Recall the characteristic function of the standard normal distribution: $$\int_{-\infty}^\infty e^{izx}\frac1{\sqrt{2\pi}} e^{-\frac12 x^2}\,\mathsf dx = e^{-\frac12 z^2}.$$ Now, the characteristic function of $X_1$ is $$\varphi_X(z) = \frac12\left(e^{iz} +e^{-iz}\right) = \cos z,$$ and the generating function of $N$ is $$g_N(z) = \sum_{n=0}^\infty z^n\frac{\lambda^n}{n!}e^{-\lambda} = e^{\lambda(z-1)}.$$ Hence the characteristic function of $S_N/\sqrt\lambda$ is \begin{align} \varphi_{S_N/\sqrt\lambda}(z) &= g_N(\varphi_X(z/\sqrt\lambda))\tag1\\ &= g_N(\cos(z/\sqrt\lambda))\\ &= \exp\left(\lambda\left(\cos(z/\sqrt\lambda)-1\right)\right)\\ &=\exp\left(\lambda\left(1-\frac12\frac{z^2}\lambda + O\left(\frac{z^4}{\lambda^2}\right)-1 \right) \right)\\ &\stackrel{\lambda\to\infty}\longrightarrow \exp\left(-\frac12 z^2\right). \end{align}
To justify $(1)$, we have $$\varphi_{S_N/\sqrt\lambda}(z) = \mathbb E\left[e^{iz\left(S_N/\sqrt{\lambda}\right)} \right] = \mathbb E\left[ e^{i\left(z/\sqrt\lambda\right)S_n}\right] =\varphi_{S_N}\left(z/\sqrt\lambda\right)$$ and for any $\theta\in\mathbb C$, \begin{align} \varphi_{S_N}(\theta) &= \mathbb E\left[ e^{i\theta S_N}\right]\\ &= \mathbb E\left[ \mathbb E\left[ e^{i\theta S_N} \mid N\right]\right]\\ &= \sum_{n=0}^\infty \mathbb E\left[ e^{i\theta S_N} \mid N=n\right]\mathbb P(N=n)\\ &= \sum_{n=0}^\infty \mathbb E\left[e^{i\theta S_n} \right]\mathbb P(N=n)\\ &= \sum_{n=0}^\infty \prod_{k=1}^n \mathbb E\left[e^{i\theta X_k} \right]\mathbb P(N=n)\\ &= \sum_{n=0}^\infty \mathbb E\left[e^{i\theta X_1} \right]^n\mathbb P(N=n)\\ &= g_N\left(\mathbb E\left[e^{i\theta X_1}\right]\right)\\ &= g_N\left(\varphi_X(\theta)\right). \end{align}
• Two points to modify.
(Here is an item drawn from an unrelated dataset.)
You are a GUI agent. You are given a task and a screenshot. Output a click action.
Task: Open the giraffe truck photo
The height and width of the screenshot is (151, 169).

First, $\varphi_N(z)=\exp(\lambda(e^{iz}-1))$, not $\varphi_N(z)=\exp(\lambda(iz-1))$. Second, if the $\varphi$s are really characteristic functions, then $\varphi_{S_N/\sqrt\lambda}(z) \ne \varphi_N(\varphi_X(z/\sqrt\lambda))$, rather $\varphi_{S_N/\sqrt\lambda}(z) \ne g_N(\varphi_X(z/\sqrt\lambda))$ where $g_N(s)=E(s^N)$ is the generating function of $N$, not its characteristic function. Correcting all this should bring you back to the formulas in my comments on main (and explain the "mystery" of your factor $i$...).
• Are you able to show the crucial step $$\varphi_{S_N/\sqrt\lambda}(z) = g_N(\varphi_X(z/\sqrt\lambda))\ ?$$